Partie 1
Le vent de Venice Beach ne sentait pas l’océan ce matin-là. Il sentait la sueur rance, l’urine séchée et le désespoir solaire de la Californie. Je n’étais pas là pour les caméras, ni pour signer des autographes. J’étais là parce que le bruit dans ma chambre d’hôtel était devenu insupportable.
Personne ne vous dit que l’obsession est une maladie silencieuse. Elle vous réveille à quatre heures du matin, les muscles tétanisés, avec l’impression que si vous ne bougez pas, vous allez disparaître. On appelle ça “l’éthique de travail” dans les magazines. Ici, sur le béton chaud, c’est juste de la survie.
J’ai croisé deux hommes. Des invisibles. Ils dormaient à même le sol, là où les touristes passent en détournant le regard. Ils n’ont pas reconnu le “champion”. Ils ont vu un autre type paumé, cherchant à comprendre comment son propre corps fonctionnait. L’un d’eux, édenté, la peau cuite par les UV, s’est levé. Il ne m’a pas demandé d’argent. Il m’a montré comment basculer mon poids pour ne pas tomber. Un détail. Une question de gravité, pas de force.
C’est ridicule, non ? Je suis payé des millions pour détruire des systèmes, pour “oblitérer la division”, comme disent les costumes-cravates dans les bureaux climatisés de Las Vegas. Et pourtant, ma seule vérité cette semaine-là, je l’ai trouvée auprès d’un type qui n’a rien. Parce que lui et moi, on partageait la même urgence : bouger pour ne pas mourir sur place.
L’histoire de mes ancêtres, ce “sang de guerrier” dont les promos raffolent pour vendre des abonnements télé, ce n’est pas une fierté. C’est une chaîne. On m’a vendu l’idée que je me battais pour la liberté, pour l’Irlande, pour l’histoire. Mais quand je regarde mes mains, je ne vois pas de liberté. Je vois des outils qui appartiennent à une corporation.

Partie 2
Le retour au vestiaire est toujours le moment le plus froid. Non pas à cause de la climatisation, mais à cause des regards. Les agents sont là, penchés sur leurs téléphones, calculant déjà le pourcentage sur le prochain contrat avant même que ma respiration ne se soit calmée. Ils ne me demandent pas comment je vais. Ils me demandent si l’image est bonne.

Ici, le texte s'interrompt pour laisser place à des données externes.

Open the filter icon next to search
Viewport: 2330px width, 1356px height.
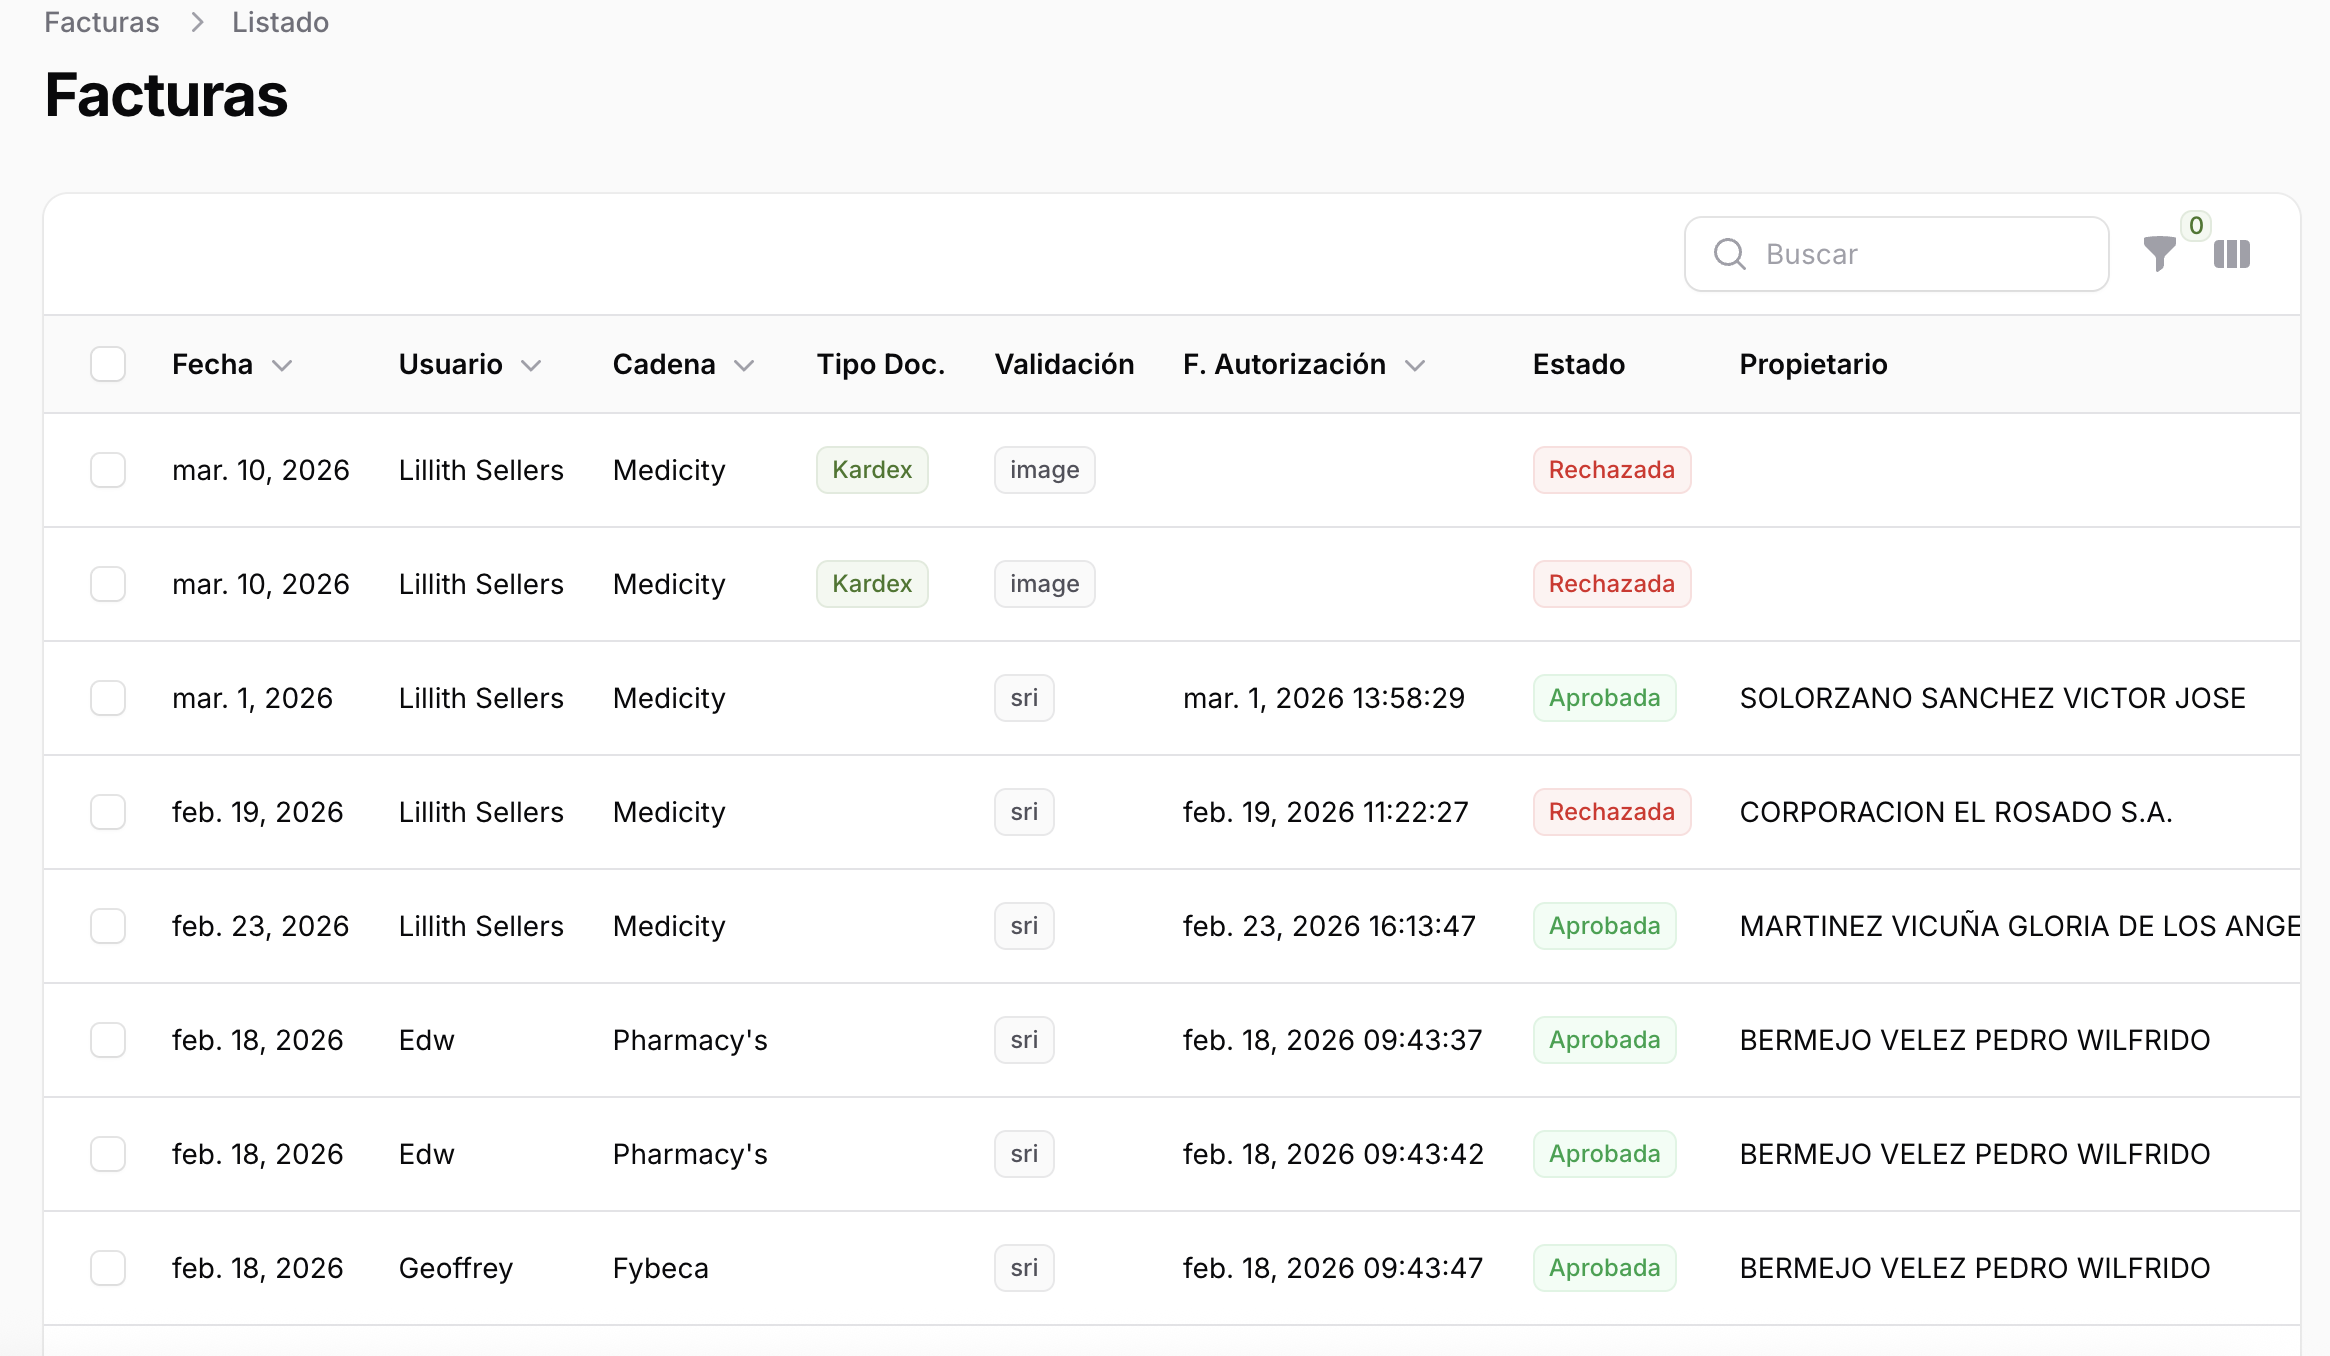[2159, 254]
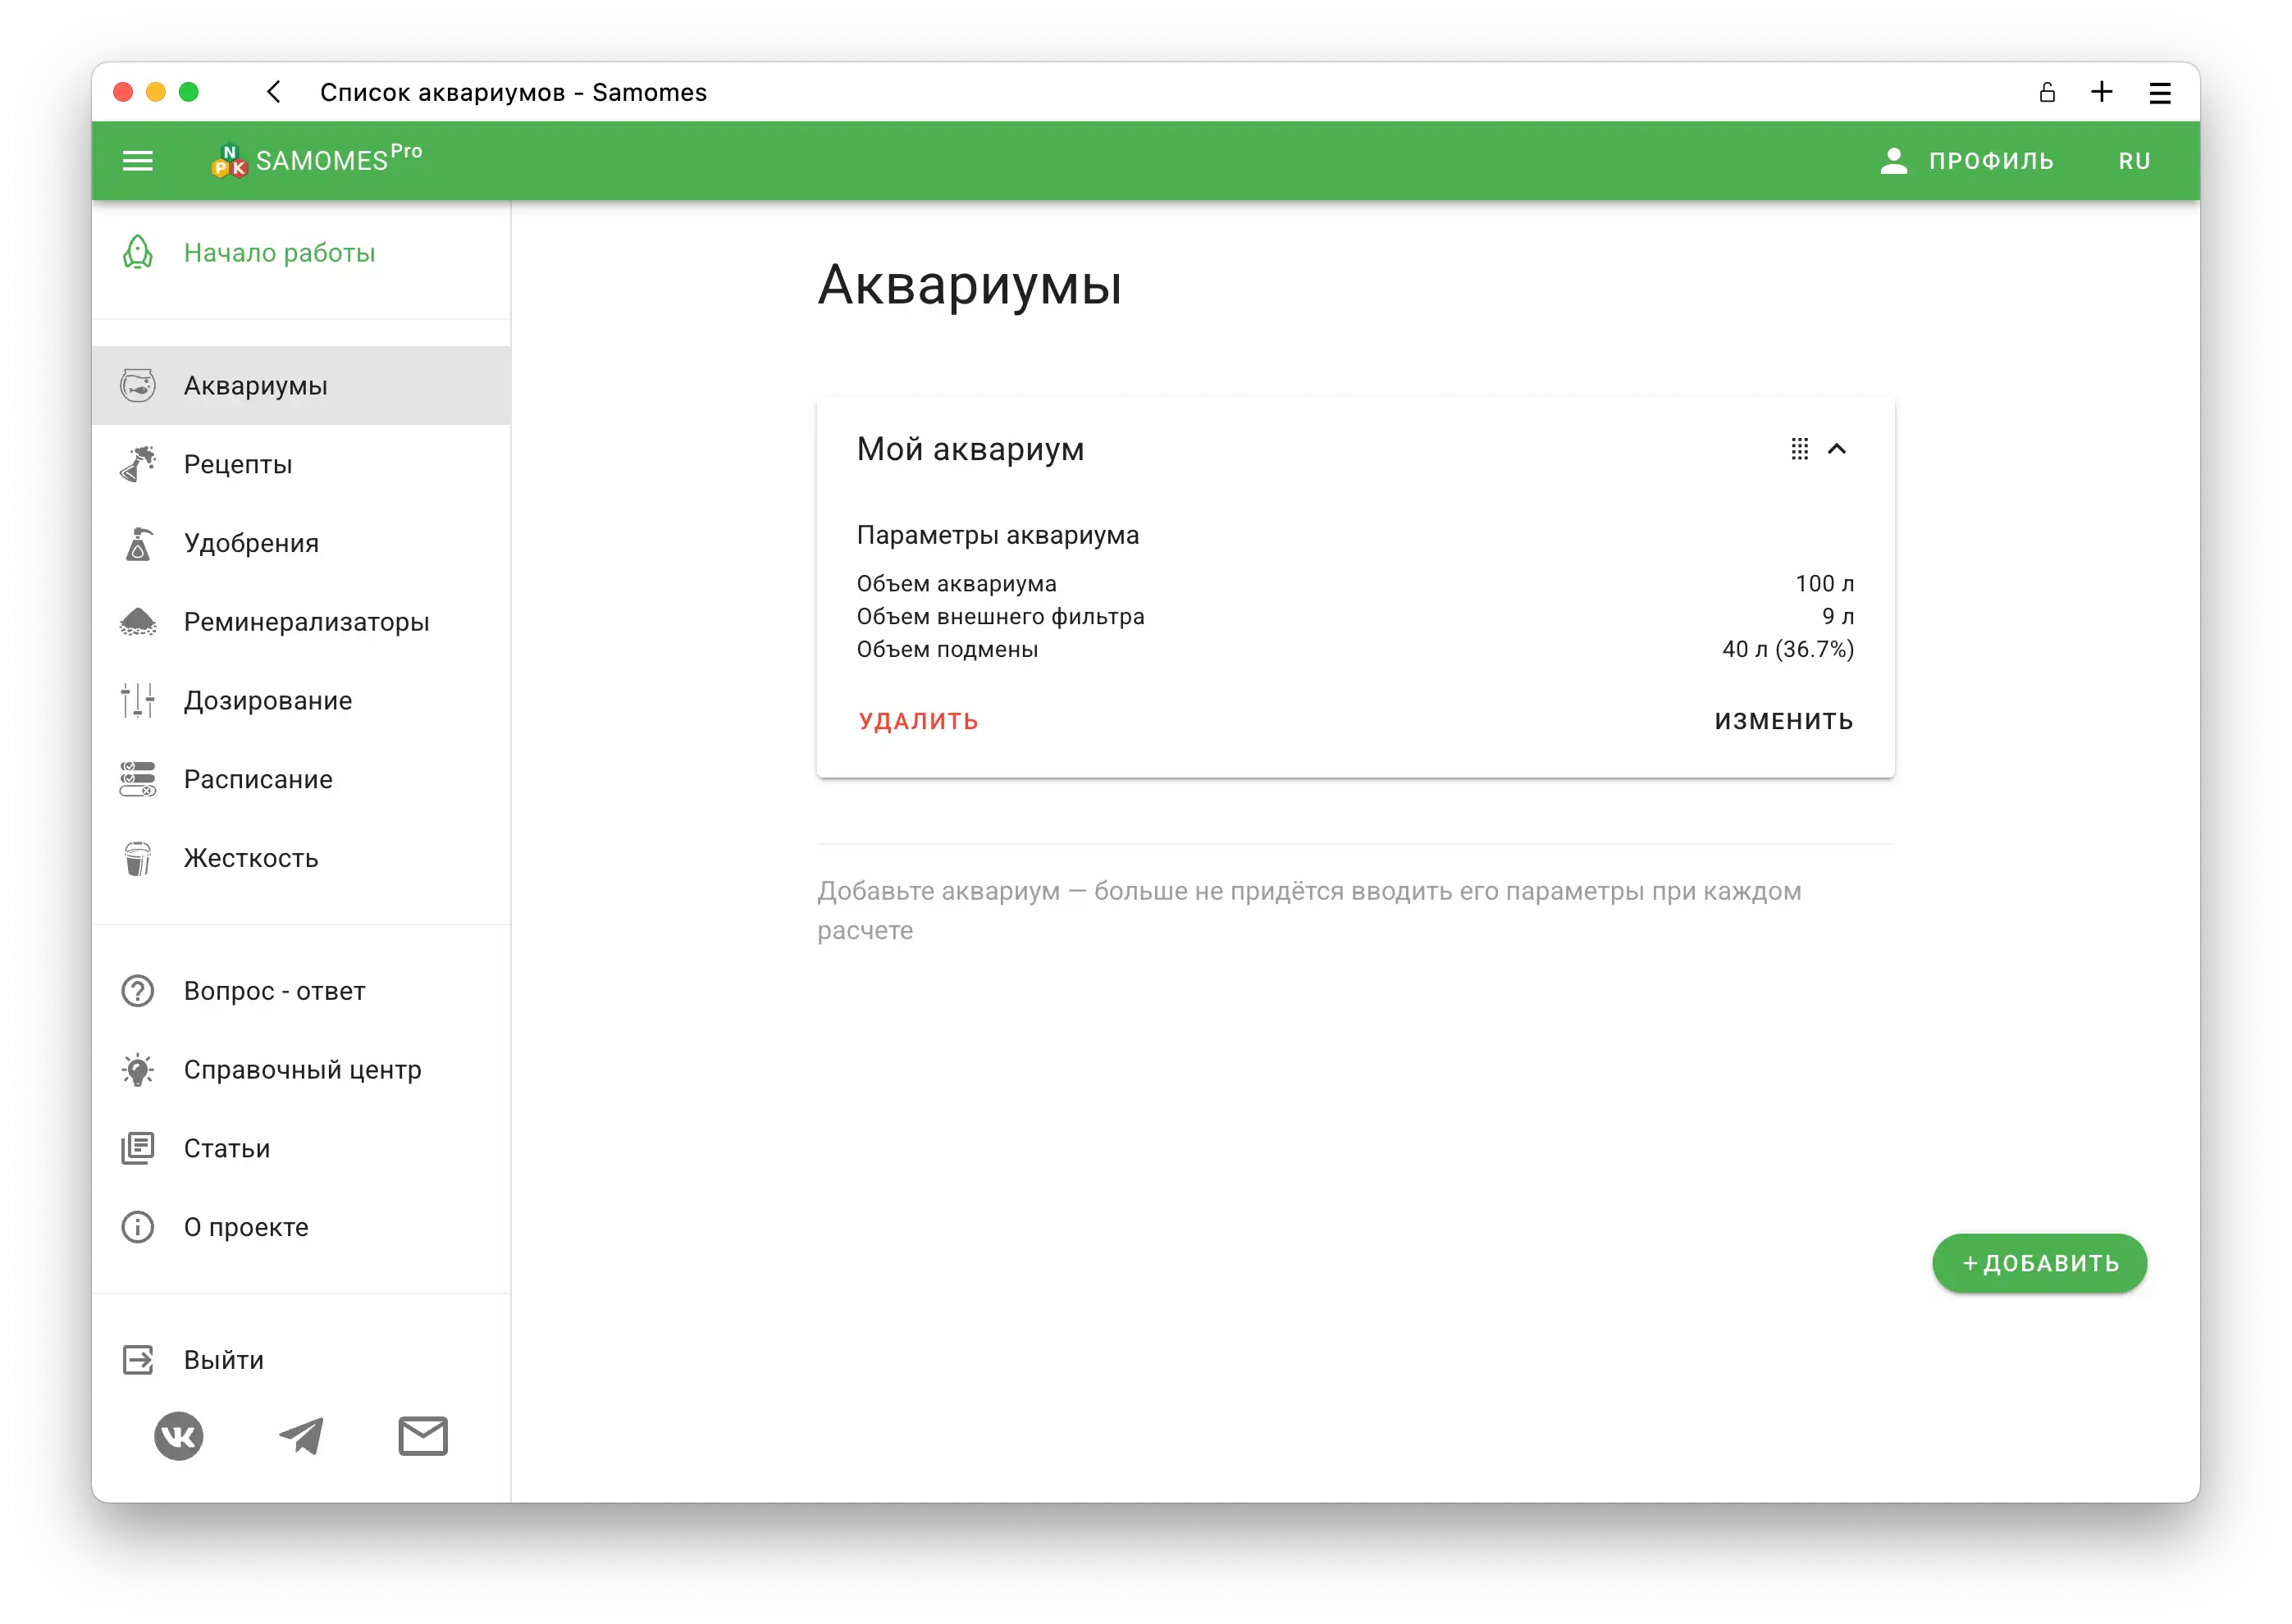Open the RU language selector
Screen dimensions: 2292x1624
(x=2134, y=161)
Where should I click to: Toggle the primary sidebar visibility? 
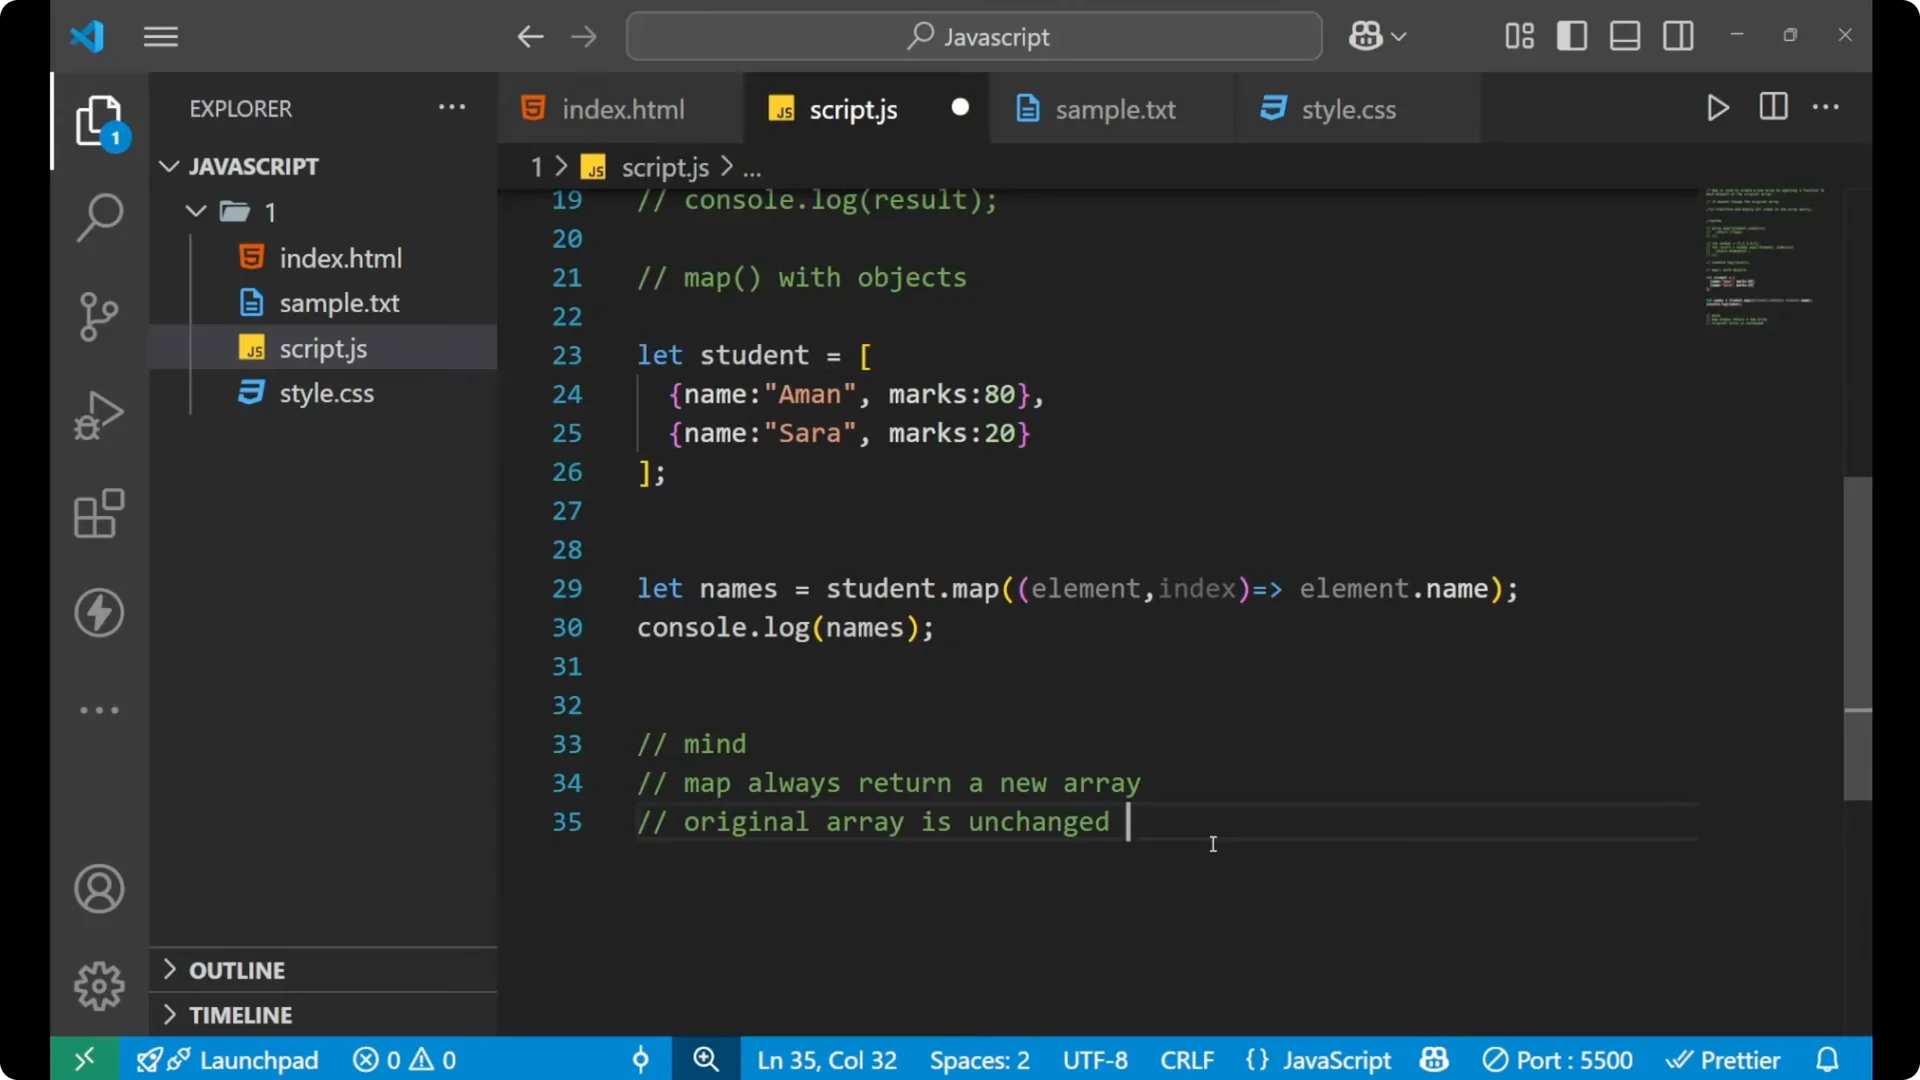tap(1571, 36)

“Tu es le Cirque du Soleil de la violence”, m’a dit un jour un producteur avec un sourire trop blanc. Il pensait me faire un compliment. Il me disait simplement que j’étais un clown sophistiqué, un animal de foire dont les mouvements imprévisibles génèrent du clic. Ils adorent quand je parle de “nettoyer la division”. Ça fait vendre des t-shirts. Mais ils ne voient pas que cette phrase est un aveu de vide. Si je nettoie tout, que reste-t-il ? Juste moi, seul, au milieu d’une arène vide.
Je repense à ce type sur la plage. Il m’a appris le momentum. Utiliser l’inertie pour ne pas s’épuiser. Dans ce bureau, face à ces hommes qui contrôlent mon calendrier, je n’ai aucun momentum. Je suis statique. Ils décident où je vais, contre qui je suis jeté, et ce que je dois dire au micro pour que la foule rugisse. Ma “liberté” irlandaise est devenue un slogan marketing imprimé sur des canettes de boisson énergisante.
La hiérarchie est claire ici. Je suis en bas, malgré les millions. Eux, ils sont en haut, intouchables, invisibles. Je suis remplaçable. Demain, un autre gamin avec une histoire triste et des poings rapides prendra ma place. Et le système continuera de tourner, indifférent.
Partie 3
Je suis assis dans le couloir, attendant le feu vert pour sortir. Le bruit au loin est assourdissant, mais ici, c’est le silence des catacombes. Je regarde mes bandages. Trop serrés. Toujours trop serrés.
On me dit que je suis un maître du mouvement, que je comprends le corps humain mieux que quiconque. C’est faux. Je suis juste terrifié à l’idée d’être immobile. Si je m’arrête, je dois réfléchir. Je dois penser à tous ces gens qui comptent sur moi pour payer leur loyer, leur voiture, leur train de vie. Ma famille, mon équipe, ces parasites qui s’accrochent à mes chevilles.
La porte s’ouvre. La lumière artificielle me brûle les yeux. Ce n’est pas une entrée triomphale. C’est une convocation. Je me lève non pas par envie, mais par obéissance. L’histoire qu’on racontera demain parlera de puissance et de gloire. La vérité, elle, est restée sur la plage de Venice, avec deux sans-abri qui savaient mieux que moi ce que signifie être libre. Je marche vers le tunnel. Le travail m’appelle.